Eso no era cierto. Y menos en ese momento concreto. Ella puso la mano en su hombro, y se le tensó el músculo al sentir su calidez.
– Siente -le urgió ella.
– Estoy sintiendo -murmuró él.
Los ojos de ella se aclararon, volviéndose moca, y se puso de puntillas. Echó la cabeza hacia atrás, entreabrió los labios de color rubí y lo besó.
Los recuerdos saturaron el cerebro de él: anhelo, pasión, deseo. Se sintió catapultado hacia el pasado. La rodeó con sus brazos y le devolvió el beso, inhalando su familiar aroma.
Le encantaba la humedad de su boca. Tenía su cuerpo grabado en el cerebro y deslizó las manos por su espalda, recordando. La había echado muchísimo de menos.
Sintió que cada molécula de su cuerpo palpitaba, disolviéndose en un caleidoscopio de emoción y color.
Deseó perderse en ella, arrancarle la ropa y tumbarla allí mismo, sobre la alfombra, para revivir el amor que habían sentido el uno por el otro.
Ella dejó escapar un gemido y él susurró que la deseaba, mucho, demasiado.
Al oírlo, dio un paso atrás y parpadeó, confusa. Tenía las mejillas sonrojadas y los labios hinchados.
Nunca había habido una mujer más deseable.
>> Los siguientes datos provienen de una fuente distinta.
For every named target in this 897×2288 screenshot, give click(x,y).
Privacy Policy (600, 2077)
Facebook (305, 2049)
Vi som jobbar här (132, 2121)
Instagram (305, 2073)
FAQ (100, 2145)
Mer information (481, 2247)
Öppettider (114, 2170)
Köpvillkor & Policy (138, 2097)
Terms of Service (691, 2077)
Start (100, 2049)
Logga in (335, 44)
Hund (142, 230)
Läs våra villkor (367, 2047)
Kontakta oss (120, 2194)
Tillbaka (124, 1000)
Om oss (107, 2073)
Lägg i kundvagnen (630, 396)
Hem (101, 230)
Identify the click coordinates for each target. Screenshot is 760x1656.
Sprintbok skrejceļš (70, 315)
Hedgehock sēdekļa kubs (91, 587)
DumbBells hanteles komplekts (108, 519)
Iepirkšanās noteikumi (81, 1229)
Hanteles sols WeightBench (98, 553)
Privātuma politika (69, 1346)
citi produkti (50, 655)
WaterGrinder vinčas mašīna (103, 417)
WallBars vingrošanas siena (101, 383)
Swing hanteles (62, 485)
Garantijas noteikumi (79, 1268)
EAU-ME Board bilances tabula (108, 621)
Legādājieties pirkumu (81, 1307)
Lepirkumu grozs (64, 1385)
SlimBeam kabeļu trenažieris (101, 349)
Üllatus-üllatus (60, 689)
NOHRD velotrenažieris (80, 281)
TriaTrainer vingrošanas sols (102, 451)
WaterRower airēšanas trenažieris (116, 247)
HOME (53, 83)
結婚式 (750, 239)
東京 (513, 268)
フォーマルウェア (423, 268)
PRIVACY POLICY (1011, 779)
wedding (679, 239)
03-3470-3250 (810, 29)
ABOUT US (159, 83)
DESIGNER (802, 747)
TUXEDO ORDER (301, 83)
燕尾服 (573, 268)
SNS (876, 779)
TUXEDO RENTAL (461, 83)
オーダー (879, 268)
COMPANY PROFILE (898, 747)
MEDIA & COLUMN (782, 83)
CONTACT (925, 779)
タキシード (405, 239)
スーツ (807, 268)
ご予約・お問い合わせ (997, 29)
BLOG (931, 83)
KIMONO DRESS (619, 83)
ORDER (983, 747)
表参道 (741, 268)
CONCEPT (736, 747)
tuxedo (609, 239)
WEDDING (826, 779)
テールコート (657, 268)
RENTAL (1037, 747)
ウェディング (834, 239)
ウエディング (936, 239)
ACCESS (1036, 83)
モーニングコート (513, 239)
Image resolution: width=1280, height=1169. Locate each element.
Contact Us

Pero no era suya. Hacía mucho tiempo que no lo era. Se obligó a soltarla.
– Perdona -dijo-. No tenía derecho a… -no supo qué más decir. Él nunca perdía el control.
– No lo sientas -ella esbozó una sonrisa irónica-. Vamos haciendo progresos. Has sentido algo.
– ¿Eso era terapia? -dejó caer los brazos y se apartó de ella.
– Por supuesto -ella se encogió de hombros.
Algo se heló dentro de él. Se preguntó si eso había sido el beso para ella, una demostración de su argumento. Tal vez había sido él solo quien se había perdido en los recuerdos.
Sí, quería que ella cambiara de profesión. Pero había un límite hasta donde estaba dispuesto a llegar. Y tenía la sensación de acababa de alcanzarlo.